Exercise objective: Transcribe all of the listing exactly.

Source data:
□ □ □ □ □ □ □
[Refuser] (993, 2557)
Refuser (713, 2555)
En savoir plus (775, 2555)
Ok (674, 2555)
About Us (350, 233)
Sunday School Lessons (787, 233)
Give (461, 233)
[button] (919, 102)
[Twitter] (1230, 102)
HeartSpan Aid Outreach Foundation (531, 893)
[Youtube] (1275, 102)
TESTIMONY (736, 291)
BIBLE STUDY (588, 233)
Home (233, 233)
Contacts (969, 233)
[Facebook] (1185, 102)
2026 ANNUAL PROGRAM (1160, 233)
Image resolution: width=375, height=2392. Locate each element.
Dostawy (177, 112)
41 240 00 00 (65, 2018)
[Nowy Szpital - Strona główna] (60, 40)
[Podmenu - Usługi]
□ □ □ □ □ □ □
Answer area:
[Refuser] (993, 2557)
Refuser (713, 2555)
En savoir plus (775, 2555)
Ok (674, 2555)
About Us (350, 233)
Sunday School Lessons (787, 233)
Give (461, 233)
[button] (919, 102)
[Twitter] (1230, 102)
HeartSpan Aid Outreach Foundation (531, 893)
[Youtube] (1275, 102)
TESTIMONY (736, 291)
BIBLE STUDY (588, 233)
Home (233, 233)
Contacts (969, 233)
[Facebook] (1185, 102)
2026 ANNUAL PROGRAM (1160, 233)
Image resolution: width=375, height=2392. Locate each element.
Dostawy (177, 112)
41 240 00 00 (65, 2018)
[Nowy Szpital - Strona główna] (60, 40)
[Podmenu - Usługi]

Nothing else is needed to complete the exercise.